Physico-chemical and Mechanical Assessments of a New 3D Printed PMMA-Based Acrylic Denture Base Material

Abstract

Background Three-dimensional (3D) printing is progressively being applied in the dental arena due to its time-saving potential and low cost, especially for the digital preparation of acrylic resin denture bases in the treatment of edentulism. Objective This study investigated the flexural strength, surface properties, water sorption, and solubility of a new poly (methyl methacrylate) (PMMA) resin denture base fabricated with a 3D printer (test group) and compared it with a conventional heat-cured resin (control group). Materials and Methods Sixty cuboid wax samples were prepared from two groups, with a thickness of 4 mm and dimensions of 10×80 mm. Then, half of the samples in each group were thermocycled to determine the strength, surface properties, water sorption, and solubility of the samples. Two-way ANOVA and independent t-test were used at a significance level of 0.05 after the normality of data in groups was tested with the Kolmogorov-Smirnov. Results Based on the obtained results, the flexural strength was higher in heat-cured resins than in the resin fabricated with the 3D printer. However, the flexural strength values in both resins were clinically acceptable (65 MPa) based on ISO standards. There was no significant difference in the mean flexural strength in the presence or absence of thermal stress for both groups. The layered structure was observed in the samples fabricated with two groups. However, the layering structure disappeared in all cases after polishing. The layering structure had no differences in the presence or absence of thermal stress. Mass change over time was observed for all groups.

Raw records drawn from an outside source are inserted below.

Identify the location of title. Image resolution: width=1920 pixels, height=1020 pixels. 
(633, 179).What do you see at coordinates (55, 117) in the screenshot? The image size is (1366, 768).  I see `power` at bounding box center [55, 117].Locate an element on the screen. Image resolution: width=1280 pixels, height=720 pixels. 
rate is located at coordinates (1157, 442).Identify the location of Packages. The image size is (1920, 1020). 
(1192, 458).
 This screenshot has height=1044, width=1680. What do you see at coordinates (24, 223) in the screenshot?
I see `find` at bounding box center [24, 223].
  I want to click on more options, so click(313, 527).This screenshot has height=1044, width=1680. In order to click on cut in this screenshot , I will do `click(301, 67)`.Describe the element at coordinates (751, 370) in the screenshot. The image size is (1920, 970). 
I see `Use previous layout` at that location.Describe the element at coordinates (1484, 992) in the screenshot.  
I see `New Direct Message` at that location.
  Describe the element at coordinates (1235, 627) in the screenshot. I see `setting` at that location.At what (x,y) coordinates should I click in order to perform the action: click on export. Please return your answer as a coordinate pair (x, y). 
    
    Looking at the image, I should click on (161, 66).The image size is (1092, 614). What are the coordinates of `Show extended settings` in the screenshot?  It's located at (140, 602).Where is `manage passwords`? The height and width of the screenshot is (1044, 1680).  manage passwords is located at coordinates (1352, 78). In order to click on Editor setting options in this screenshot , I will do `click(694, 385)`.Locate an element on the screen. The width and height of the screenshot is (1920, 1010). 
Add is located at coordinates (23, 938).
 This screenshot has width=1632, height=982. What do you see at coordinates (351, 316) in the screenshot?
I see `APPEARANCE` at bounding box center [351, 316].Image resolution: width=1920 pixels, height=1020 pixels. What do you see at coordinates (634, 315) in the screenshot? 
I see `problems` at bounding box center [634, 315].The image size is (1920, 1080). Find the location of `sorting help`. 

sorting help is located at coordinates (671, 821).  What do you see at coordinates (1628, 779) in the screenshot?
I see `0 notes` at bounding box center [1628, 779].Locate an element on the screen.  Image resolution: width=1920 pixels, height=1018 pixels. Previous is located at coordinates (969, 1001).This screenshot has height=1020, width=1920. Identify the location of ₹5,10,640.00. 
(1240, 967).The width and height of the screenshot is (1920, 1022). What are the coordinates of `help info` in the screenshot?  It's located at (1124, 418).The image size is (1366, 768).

In the water sorption phase, the mass increased rapidly in the first 7 days, and then the increase rate decreased until it reached an equilibrium on day 21. In the desorption phase, the mass decreased steadily in the first 7 days, and then reduction was continued until equilibrium was obtained on day 21 of the dewatering process. Conclusion The 3D printer samples had greater water sorption, and no differences were found between the solubility of 3D printer samples and heat-cured samples. Heat-cured resin exhibited enhanced water sorption after thermal cycling, and 3D-printed materials displayed no significant change.